La elección judicial
Me gustaría contarle que llegamos a la elección judicial con júbilo y orgullo porque por primera vez, los ciudadanos mexicanos elegirán a sus jueces, magistrados y ministros en total libertad y conciencia; porque el proceso político y legislativo fue impecable, apegado ...
Me gustaría contarle que llegamos a la elección judicial con júbilo y orgullo porque por primera vez, los ciudadanos mexicanos elegirán a sus jueces, magistrados y ministros en total libertad y conciencia; porque el proceso político y legislativo fue impecable, apegado a derecho, respetando la Constitución y porque se privilegió el diálogo, se escuchó a los sectores involucrados, se respetó la carrera judicial y se buscaron los acuerdos para que la reforma judicial saliera por consenso, no por imposición o compra de voluntades. Con satisfacción porque los y las candidatas hicieron campaña en igualdad de circunstancias, se inscribieron muchos y la selección de aspirantes que hicieron los comités de evaluación fue pulcra. Todos cumplieron con los requisitos y nadie fue impugnado por tener nexos con el crimen organizado o ser buscado por la justicia.

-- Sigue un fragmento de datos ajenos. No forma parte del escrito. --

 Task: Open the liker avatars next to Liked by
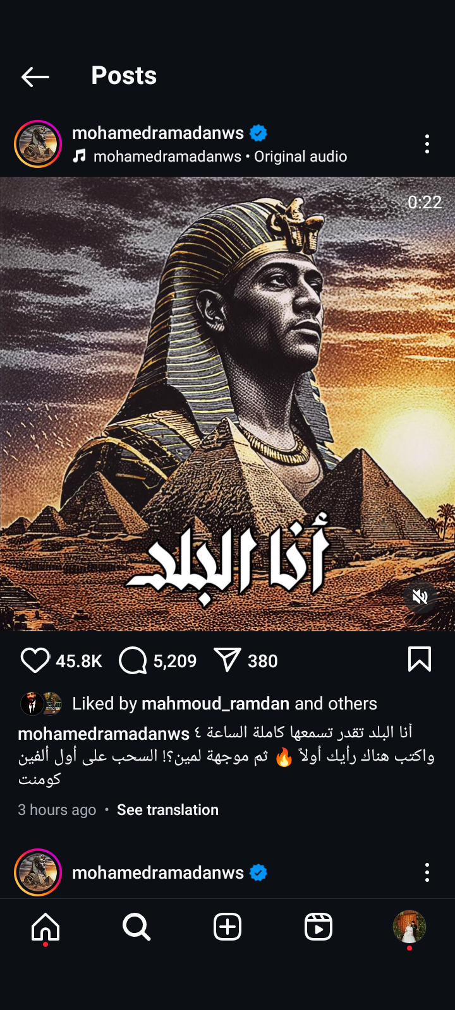41,703
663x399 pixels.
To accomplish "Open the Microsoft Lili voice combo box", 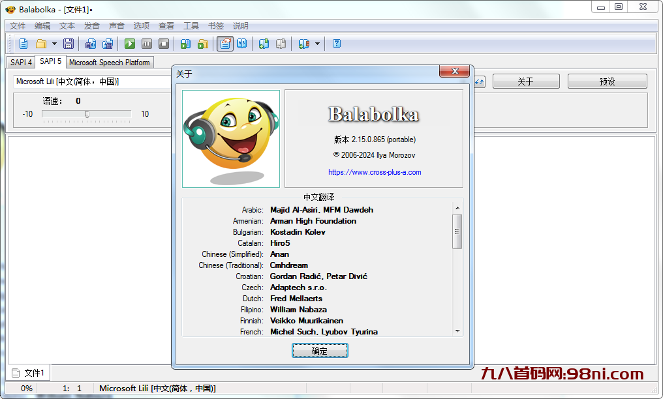I will point(91,81).
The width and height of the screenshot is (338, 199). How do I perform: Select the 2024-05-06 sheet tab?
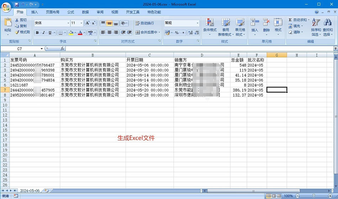pyautogui.click(x=30, y=191)
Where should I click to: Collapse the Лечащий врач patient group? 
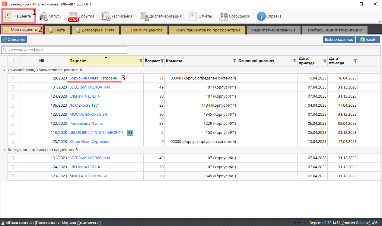[4, 70]
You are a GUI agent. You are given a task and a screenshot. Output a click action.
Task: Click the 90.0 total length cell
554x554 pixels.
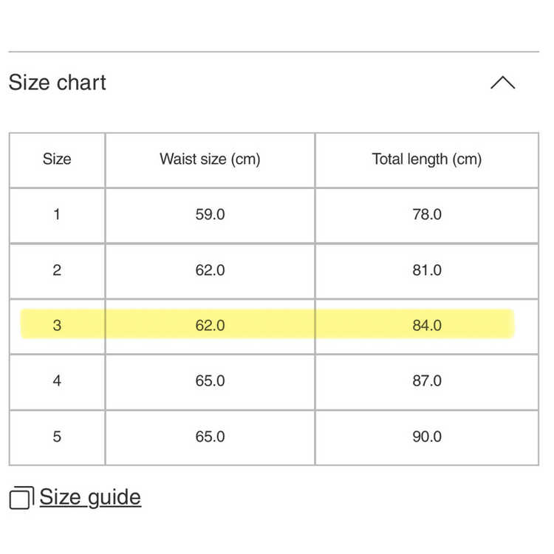426,437
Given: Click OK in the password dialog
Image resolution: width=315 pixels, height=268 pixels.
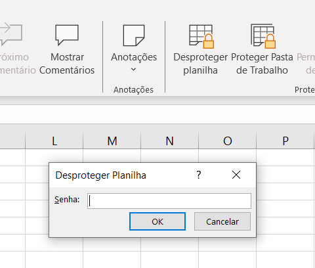Looking at the screenshot, I should pos(158,221).
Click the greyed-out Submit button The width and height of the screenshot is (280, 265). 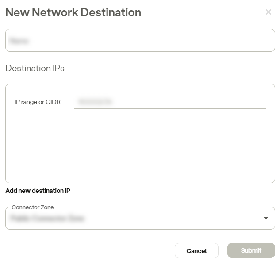[x=251, y=250]
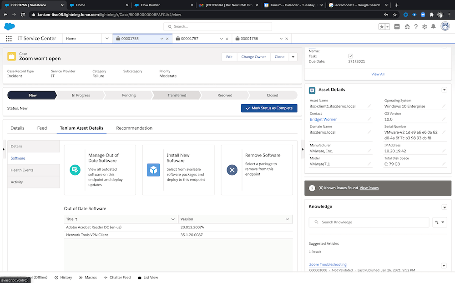Viewport: 455px width, 283px height.
Task: Open the Asset Details panel dropdown arrow
Action: 444,90
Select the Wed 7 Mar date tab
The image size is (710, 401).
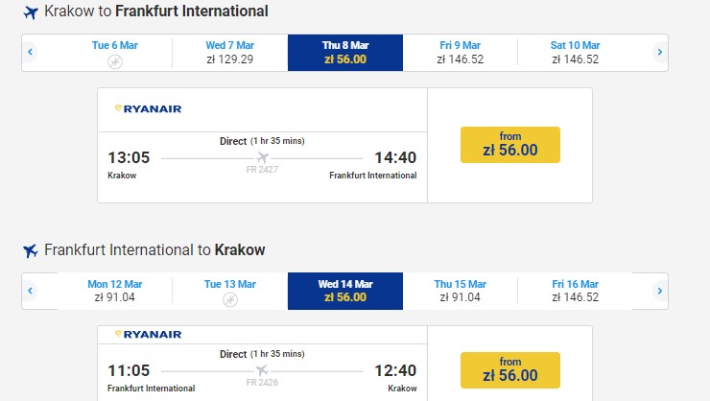click(230, 52)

Llegamos con entusiasmo porque las y los ciudadanos que hoy acudan a las urnas lo harán convencidos y por voluntad propia. No necesitarán ser acarreados ni venderán o condicionarán su voto, mucho menos requerirán un acordeón con el nombre o número del candidato. Pero así no sucedió. Llegamos a la elección judicial a través de un proceso atropellado, cuestionado por las múltiples impugnaciones, quejas, acusaciones, amparos y parchado por el INE y el Tribunal Electoral. La reforma judicial se impuso, no salió por consenso ni arropada por los trabajadores, académicos y no por toda la sociedad. Seguro recuerda los bloqueos, marchas y manifestaciones. Los candidatos jugaron en canchas disparejas, unos sin recursos y otros con los apoyos y beneficios de ser cercanos a la Cuarta Transformación o con los reflectores de la SCJN.
El riesgo de la poca participación ciudadana encendió las alertas en quienes le apostaron todo a este ejercicio, por lo que la orden a los gobernadores aliados al Movimiento de Regeneración Nacional fue movilizar hoy a los ciudadanos a las urnas.

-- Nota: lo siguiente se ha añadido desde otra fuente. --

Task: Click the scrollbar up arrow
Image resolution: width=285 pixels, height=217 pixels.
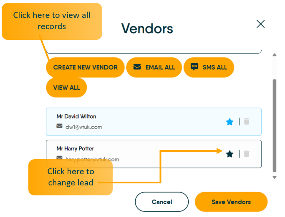Action: [x=274, y=54]
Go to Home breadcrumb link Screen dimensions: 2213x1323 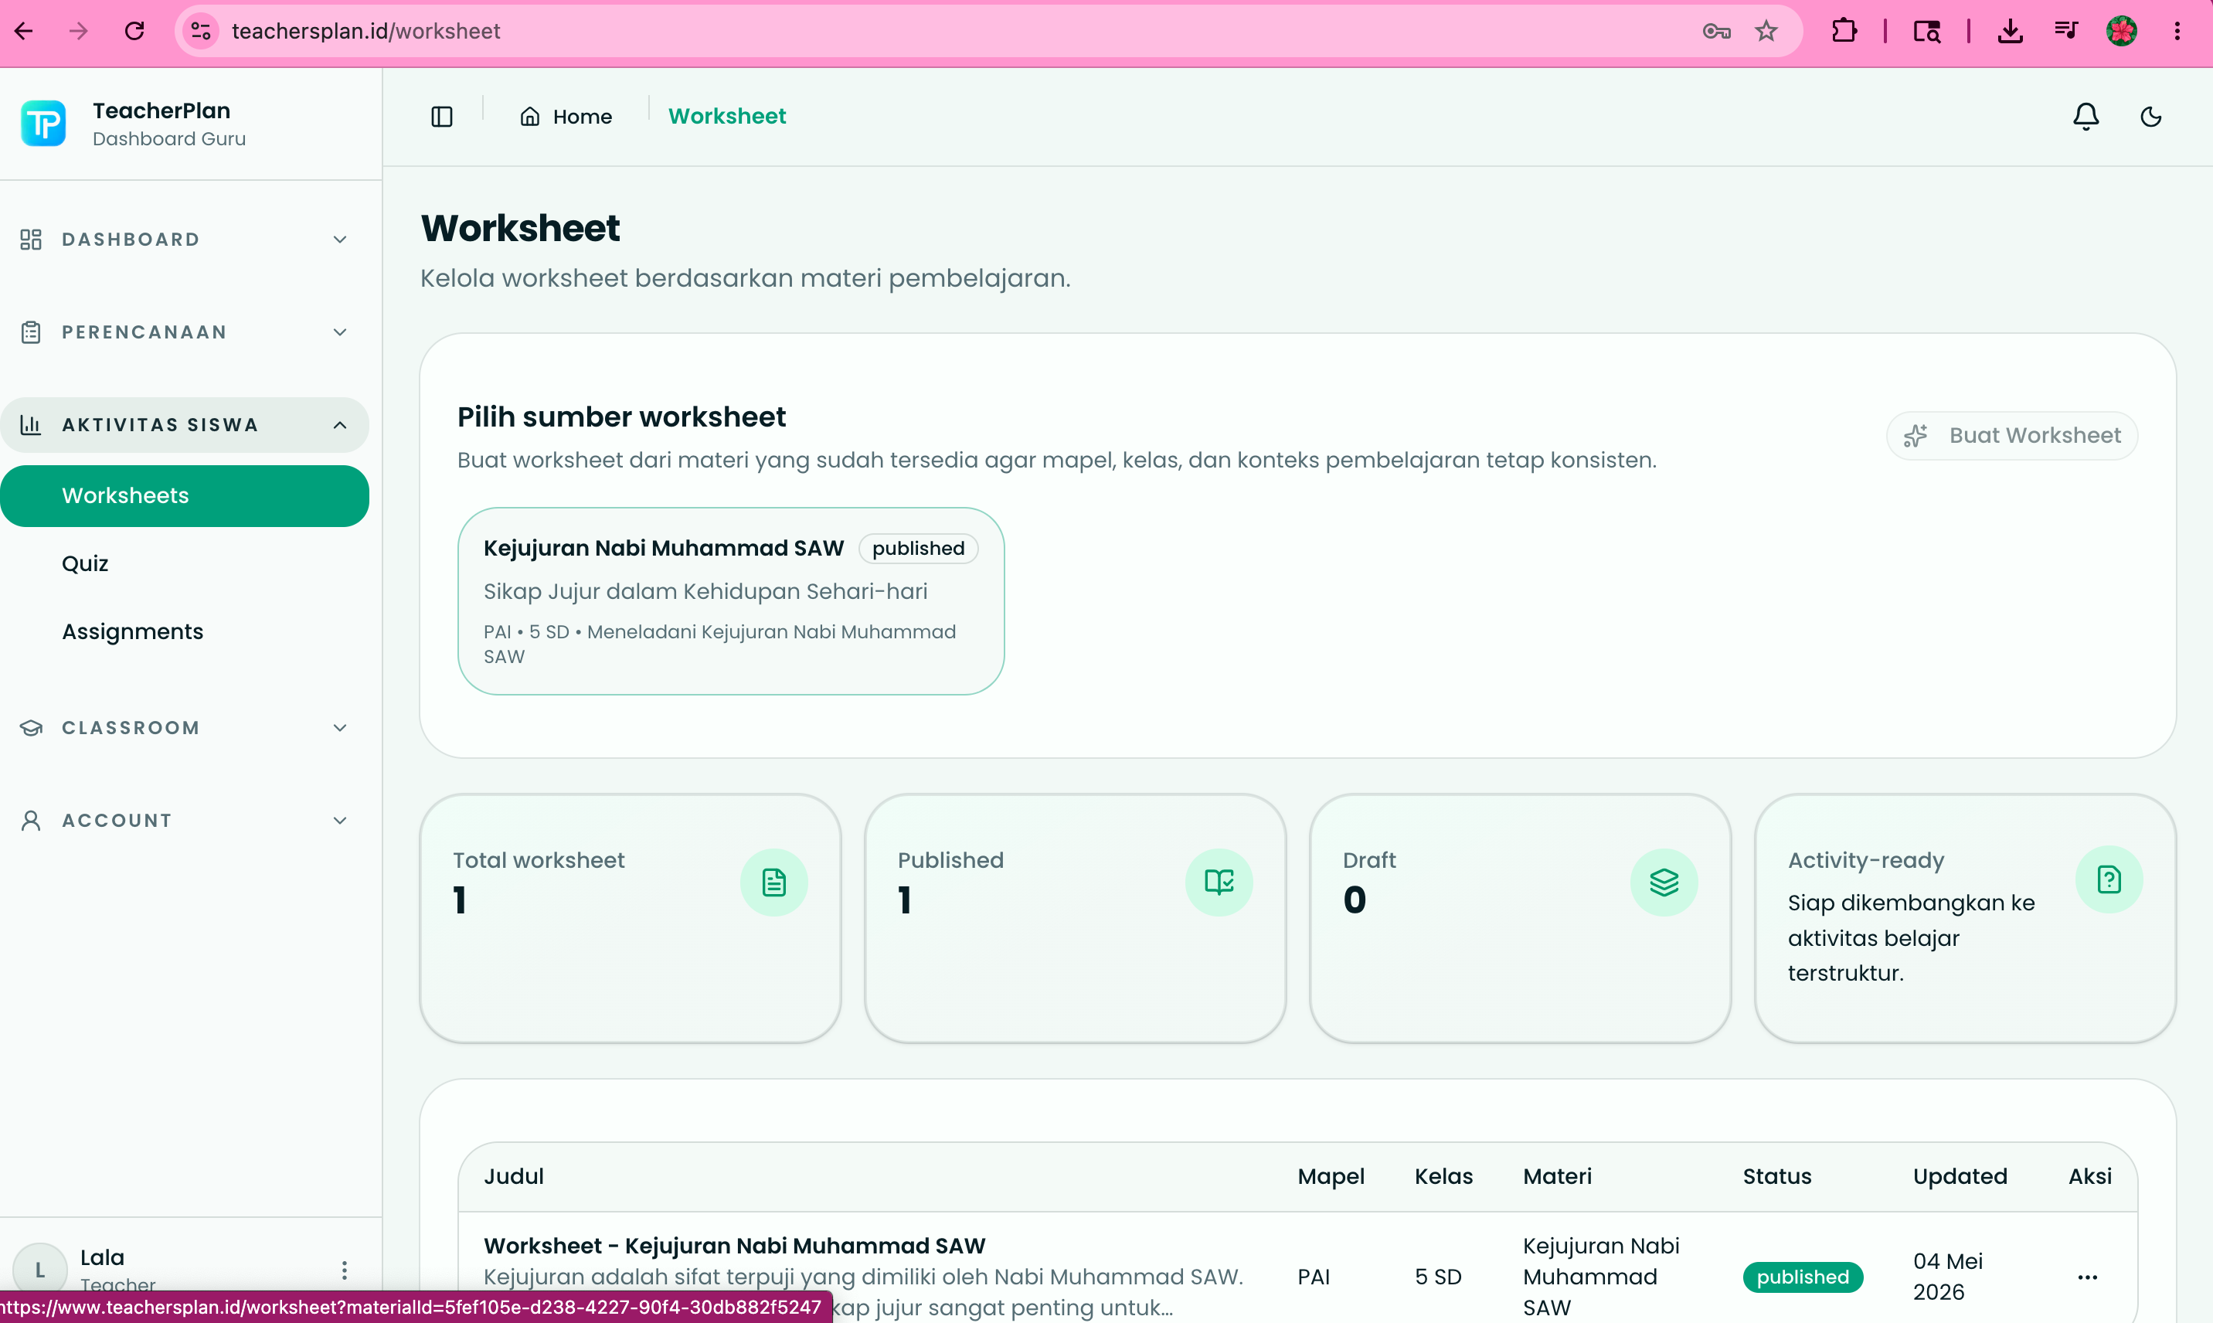tap(566, 117)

De acuerdo con la investigación de mi compañera Leticia Robles de la Rosa, cronista parlamentaria (publicada el 27 de mayo en Excélsior), este primer proceso electoral de los integrantes del Poder Judicial de la Federación suma, al menos, seis violaciones constitucionales notorias.
1.- Los Comités de Evaluación no tuvieron a tiempo sus listas de candidatos elegibles, como lo establece el artículo 96.

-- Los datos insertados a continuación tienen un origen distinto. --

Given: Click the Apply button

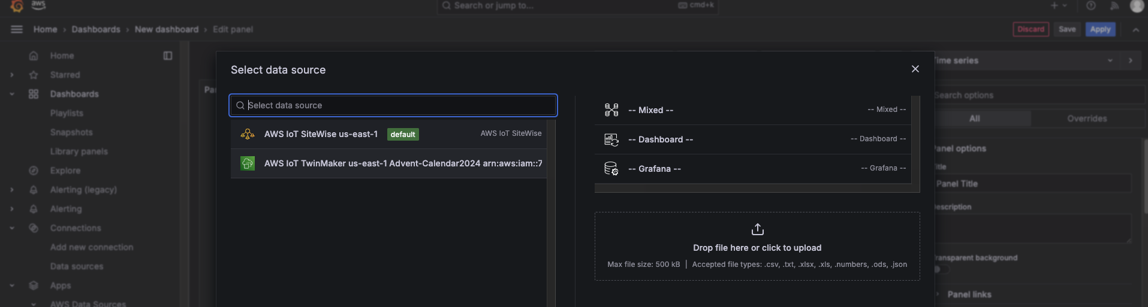Looking at the screenshot, I should point(1101,29).
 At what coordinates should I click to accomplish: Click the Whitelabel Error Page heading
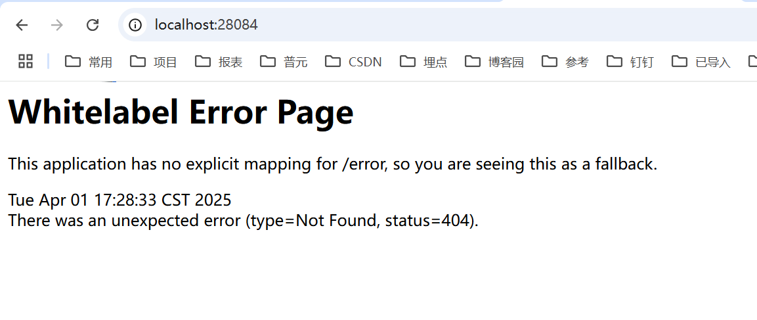click(181, 112)
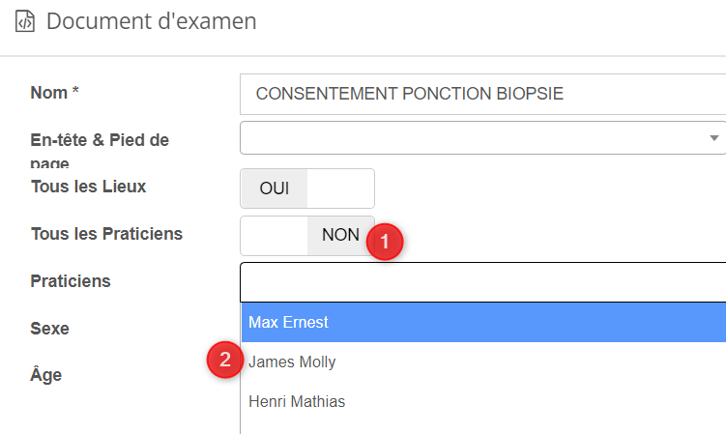This screenshot has width=726, height=434.
Task: Click the Document d'examen page title
Action: click(x=152, y=21)
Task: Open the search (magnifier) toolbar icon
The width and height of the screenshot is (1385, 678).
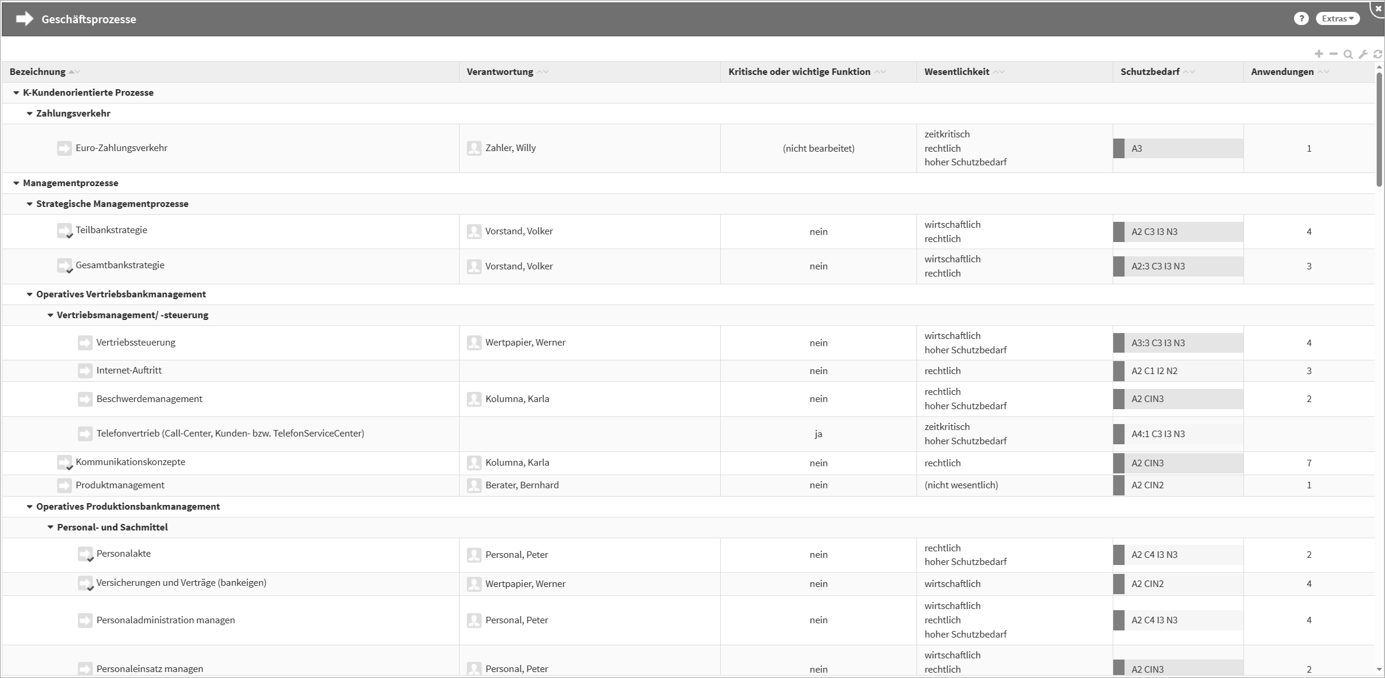Action: [1348, 54]
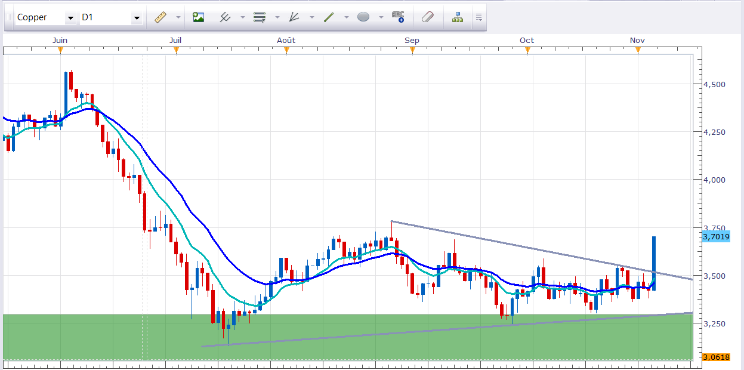Select the ellipse shape tool

pos(363,17)
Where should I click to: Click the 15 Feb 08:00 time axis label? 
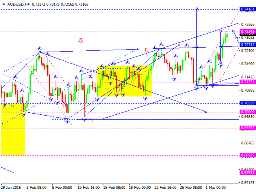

2.- Tampoco revisaron que cumplieran los requisitos, al grado de que, al menos, 34 candidatos fueron denunciados por ciudadanos, organizaciones sociales y los presidentes del Senado y la Cámara de Diputados, violaron el artículo 95 constitucional.
3.- No cumplieron con el número de candidatos por cada puesto a elegir, como ordena el artículo 96, párrafo segundo, pues el Poder Judicial postuló un número menor de candidatos a salas regionales del Poder Judicial de la Federación y hay otros 30 candidatos que van solos a elección de jueces y magistrados, cuando debían ser al menos dos personas.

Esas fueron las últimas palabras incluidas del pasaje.